Corn oil parcel lipid SDO parcel feed Soybean oil phospholipid Canola oil capsule lipid Irgasan DP-300 IC (mg / L) <1.5 <1.5 <16 <0.5 <3

week; Irgasan DP-300 is a commercial sanction.

As a result, the IC of Sophorolipid against Propionibacterium acne was <1.5 mg / l, which was lower than Irgasan DP-300. The results disclose that vesicle lipids can be used in health supplement products as antimicrobial agents. Since phospholipid has both surface activity and antimicrobial activity as a surfactant, it can be used for cleaning agents having antimicrobial activity such as body shampoo and the like.
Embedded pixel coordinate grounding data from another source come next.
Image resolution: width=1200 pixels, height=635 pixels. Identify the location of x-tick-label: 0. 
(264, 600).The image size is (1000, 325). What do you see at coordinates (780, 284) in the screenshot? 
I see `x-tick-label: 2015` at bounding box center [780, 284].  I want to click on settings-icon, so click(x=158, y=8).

As described above, after incubating the yeast bacteria of the genus Candida in a medium containing soybean dark oil (SDO), the culture suspension was inoculated in a fermentor, and then eluted by treating with hexane and ethyl acetate. Sopolori lipids are environmentally friendly because they can recycle SDOs. In addition, the use of inexpensive SDO can not only mass-produce vesicle lipids as a microbial surfactant at low cost, but also can be applied to antibacterial cleaning agents due to antimicrobial activity.
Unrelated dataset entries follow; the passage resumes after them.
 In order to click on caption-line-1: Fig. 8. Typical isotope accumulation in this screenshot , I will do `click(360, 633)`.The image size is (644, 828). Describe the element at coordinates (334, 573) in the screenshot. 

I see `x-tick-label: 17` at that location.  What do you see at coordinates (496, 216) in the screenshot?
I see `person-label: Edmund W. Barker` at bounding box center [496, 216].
Figure 1 is a schematic diagram showing the separation process of the sophorolipid (sophorolipid). Candida bombicola is grown in a medium containing soybean dark oil (SDO), and then the culture broth is extracted with the same volume of ethyl acetate. The ethyl acetate layer is then evaporated with a rotary vacuum evaporator to remove ethyl acetate, and residual oil is removed with hexane to separate pure phospholipids.
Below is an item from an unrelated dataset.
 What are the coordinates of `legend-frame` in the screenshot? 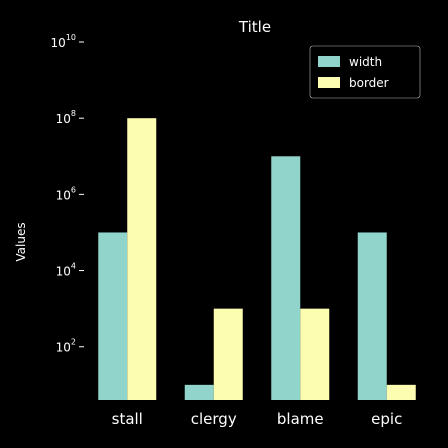 It's located at (365, 72).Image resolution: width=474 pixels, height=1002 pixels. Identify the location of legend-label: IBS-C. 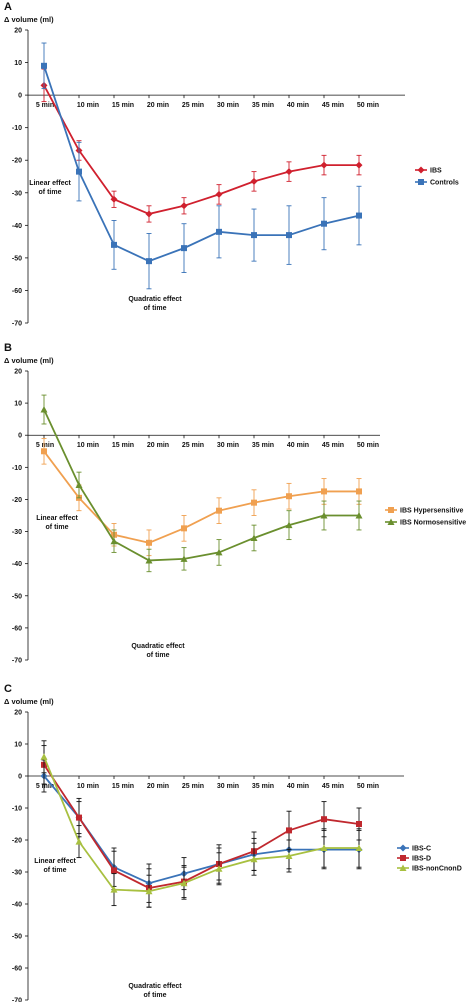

Figure 2 is a graph showing the production (g / ℓ) of vesicle lipids by Candida Bombi Cola over the course of the culture day. Dry cell weight (△), phospholipid (■), and feeding oil when fed-batch with 100 g / l initial glucose and 100 g / l SDO ), And residual oil (?).

Claims (6)

(1) culturing candida yeast in medium containing soybean dark oil (SDO); And (2) after treating the yeast culture medium of step 1 with ethyl acetate to extract phophorolipid, hexane treatment to remove residual oil. The method of claim 1, wherein the SDO of step 1 is characterized in that the medium is contained in 0.5 ~ 20.0 parts by weight (w / v) of vesicle lipids. The method of claim 1 wherein the Candida genus yeast of step 1 is Candida spring rain coke (Candida bombicola), Candida Bahia coke (Candida apicola), and Candida petroleum parcel, characterized in that one selected from the group consisting of (Candida petrollium) Laurie Method of production of feed. The method of claim 1, wherein the ethyl acetate of step 2 is treated with 100 to 200% by volume (v / v) with respect to the yeast culture of step 1, and hexane is treated by 10 to 50% by volume (v / v). Method of producing phospholipids. Antimicrobial vesicle lipids produced by the method of claim 1. Surfactant comprising the phospholipid of claim 5.